In December 2014 Airbus announced that DAHER-SOCATA would complete the design work on the aircraft and certify it. VoltAir, an Airbus subsidiary, developed the initial prototype and worked with Daher-Socata during the testing phase as the project manager. At this point the aircraft became the VoltAir E-Fan.

On 30 April 2015 the company announced that the aircraft would be produced at Pau Pyrénées Airport, south-west France, at a new facility, that would be near the DAHER-SOCATA plant at Tarbes. First deliveries were at that time expected at the end of 2017 or early 2018.

In April 2017 Airbus cancelled production of the E-Fan, preferring to concentrate on a proposed hybrid-electric, regional jet-sized aircraft, with an initial service date of 2030.

==Operational history==
On 9 July 2015, the E-Fan crossed the English Channel from Lydd Airport to Calais–Dunkerque Airport.
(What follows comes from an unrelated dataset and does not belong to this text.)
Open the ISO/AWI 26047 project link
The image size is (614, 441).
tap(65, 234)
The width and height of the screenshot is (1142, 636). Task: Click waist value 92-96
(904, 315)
It was flown by Didier Esteyne, the chief engineer of the E-Fan. Initially this was claimed as the first electric aircraft to cross the English Channel, but it has since been pointed out that there were previous such flights, including MacCready Solar Challenger as long ago as 1981, and Airbus now say it was the "first all-electric two-engine aircraft" to make the crossing. Siemens has sponsored electric equipment on the E-fan, but not motors.

==Variants==
- E-Fan
Two-seat concept aircraft and technology demonstrator, first flown March 2014.
- E-Fan 2.0
Proposed all-electric two-seat production variant, initially forecast to fly in 2017.
- E-Fan 4.0
Proposed hybrid-electric four-seat variant, to fly 2019; a kerosene fuelled generator would have extended endurance from 2 h to 3 h 30 min.
- E-Thrust
Proposed 90-seat regional jet based on the principles of the E-Fan.